24 Jun 2020 05:29 PM

American stock markets fell today, as European stock indices witnessed a significant decline due to fears of a second wave of the Coronavirus pandemic. This potential return to crisis levels of infection could delay the global economic recovery that has been anticipated – or hoped for – in second half of the year.

Additionally, a wave of profit-taking has pushed the US dollar up as traders have been closing their positions in high-yielding markets to generate liquidity. Gold prices have reduced its gains this week due to the sale of gold that was previously acquired to cover the market risk of equity-heavy portfolios.

The total number of coronavirus infections has risen today to more than 9.3 million, and the International Monetary Fund today reduced its forecast for global economic growth, adding to fears of a sluggish recovery. Today, according to Bloomberg, the US Trade Representative's office reported that the US is considering imposing tariffs worth a total of $3.1 billion from the United Kingdom, France, Spain and Germany, which has increased anxiety in the markets.

The Dow Jones fell below 26,000 points, and the S&P 500 fell more than 0.60%. Concurrent with the decline of stock indices, the US dollar rose to achieve gains against most major currencies.

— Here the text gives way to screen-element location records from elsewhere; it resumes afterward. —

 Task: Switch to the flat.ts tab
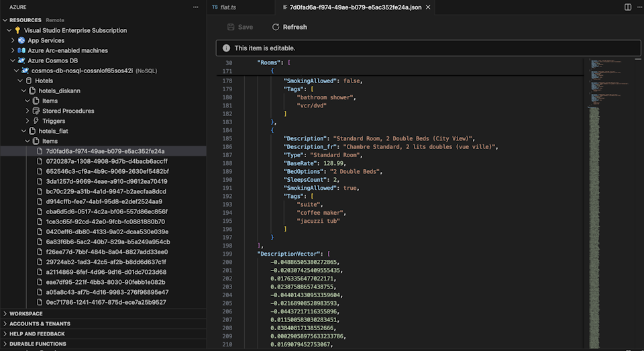228,7
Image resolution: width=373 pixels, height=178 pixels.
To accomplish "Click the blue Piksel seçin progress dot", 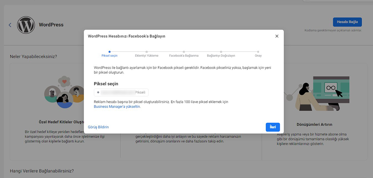I will 110,52.
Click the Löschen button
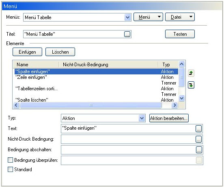 pyautogui.click(x=60, y=52)
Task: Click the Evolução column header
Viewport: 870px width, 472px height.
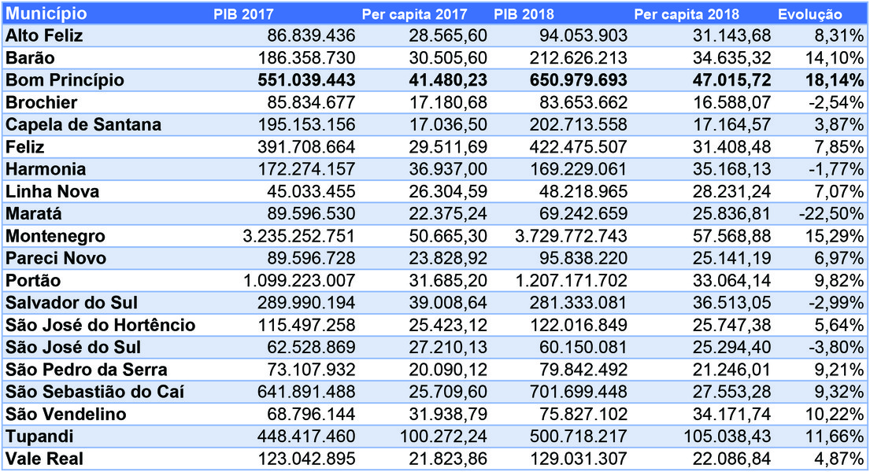Action: 810,14
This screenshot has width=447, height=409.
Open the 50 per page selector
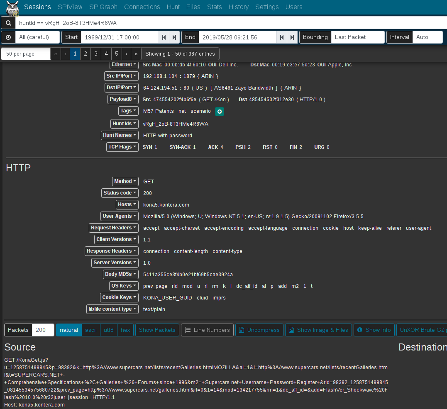pos(26,54)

The rise in the dollar pushed the euro down from its top at $1.1324, reaching its lowest point around 1.1264. The British pound fell from 1.2541 to a low of 1.2464. The USDJPY pair is trading between the 106.37 and 107.79 yen. These relatively limited ranges are a result of the similarity of traders' strategies with respect to the yen and the dollar as the high-yielding financial markets moved.

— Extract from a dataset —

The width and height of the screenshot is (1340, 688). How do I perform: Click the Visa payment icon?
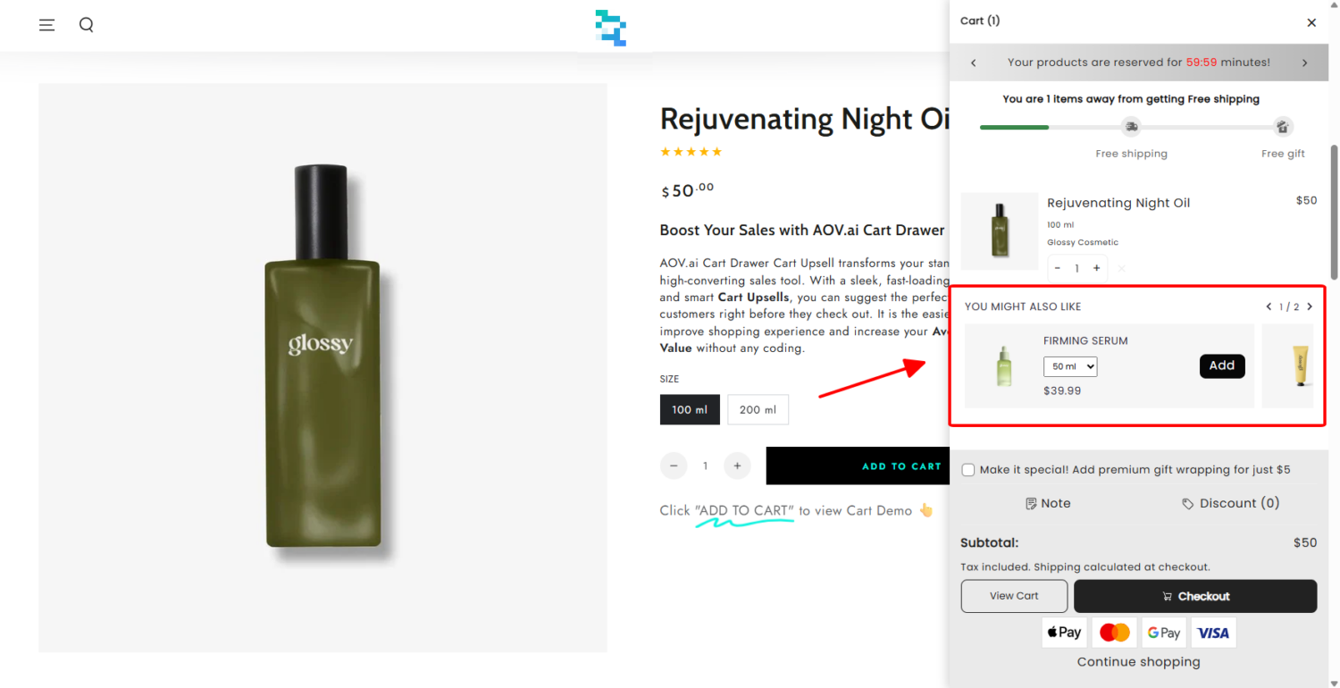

Gold prices have fallen after touching their highest point since September 2012 at $1779 today, but gold prices remain within an upward trend over the course of the week's trading.

As for oil prices, WTI crude oil contracts fell from above $40.51 to a low point at 39.35 per barrel from August 2020 contracts.

Today, traders are awaiting US oil inventory data, with expectations that US reserves may rise to a new record for the third week in a row. There is little other major economic data on the horizon at present, but any statements that from the US government may as usual have an impact on the markets.